Sand surfing, Makena Beach
Located South of Wailea and nearly 32 miles from the famous resort town Lahaina in West Maui, Makena (“Big Beach”) is one of the biggest beaches in Maui. Much less crowded than the shores of Lahaina and Kaanapali, Makena Beach and Cove is the ideal place for witnessing a quiet yet stunning sunset in Maui. The beach is protected from the trade winds by two black lava outcroppings sprawling out from either ends of the beach, making it a favorite sand surfing spot for young, local surfers. The view of the islands of Molokini and Kahoolawe from Makena Beach also sets a befitting backdrop for sunset. We reached Makena nearly an hour before the sunset. The serenity of the beach was blissful. The western horizon was clear and the shattered patches of hovering clouds set up the perfect canvas to be painted by the vibrant colors of the sunset. Far from the bustling resort towns of Maui, Makena surely rewarded us with a soulful experience of sundown in solitude. As the dusk ascended, we bid goodbye to the Big Beach and headed back to Kahului, promising komohana kahakai to return soon. Until then, A hui hou Maui.

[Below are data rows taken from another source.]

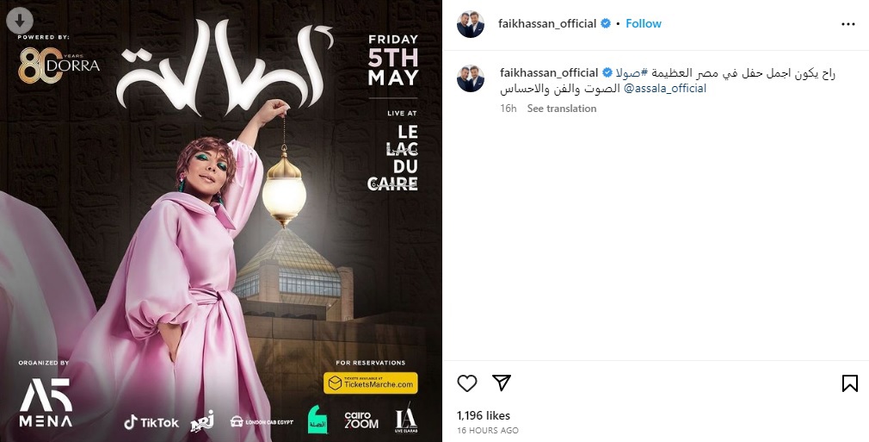Viewport: 869px width, 442px height.
Task: Share post via paper plane icon
Action: pos(502,383)
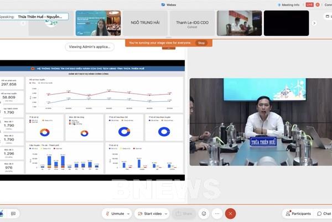Open the Participants panel
Screen dimensions: 332x222
pos(298,214)

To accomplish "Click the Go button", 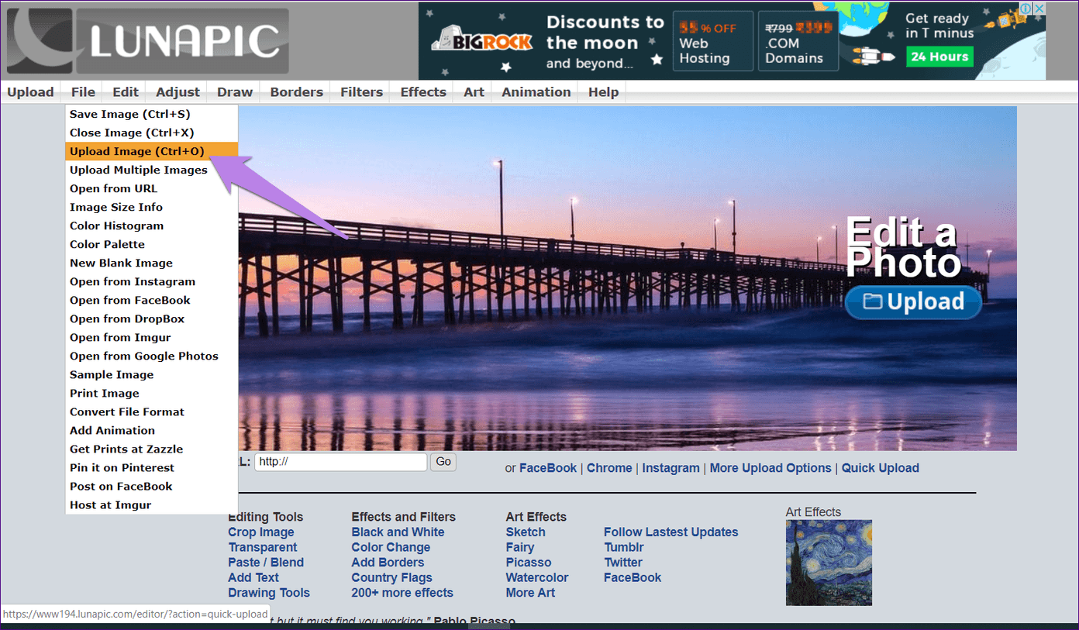I will [443, 462].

Next destination: The Big Island
Trip summary at a glance:
- Flight: HNL to OGG with Hawaiian Airlines Economy $72×2.
- Hotel: 2 nights at Courtyard by Marriott, Kahului (Category 7, 70K Marriott points).
- Places of interest visited in this trip: Road-to-Hana, Haleakalā National Park and sunrise-from-summit, Iao Valley State Monument, Kapalua Coastal Trail, Oneloa Beach, Kapalua, Kaanapali, Lahaina, Maalaea, Wailea-Makena, and Makena Beach.
- Eateries: Poi by the Pond, The Mill House.
Few suggestions based on our experience:
- Rental car: We got a Buick Verano which was adequate for our trip. However, we saw many people driving Jeep Wrangler in the Road-to-Hana trip, which might be a better option for winding roads.
- Check-in luggage fee: We paid $15 for one check-in luggage in Hawaiian just by being a member (for free) of the airline. For non-members, the fee is $25.
- We have “The America the Beautiful-The National Parks and Federal Recreational Lands Annual Pass” which saved us $25 for the entrance fee in Haleakalā National Park.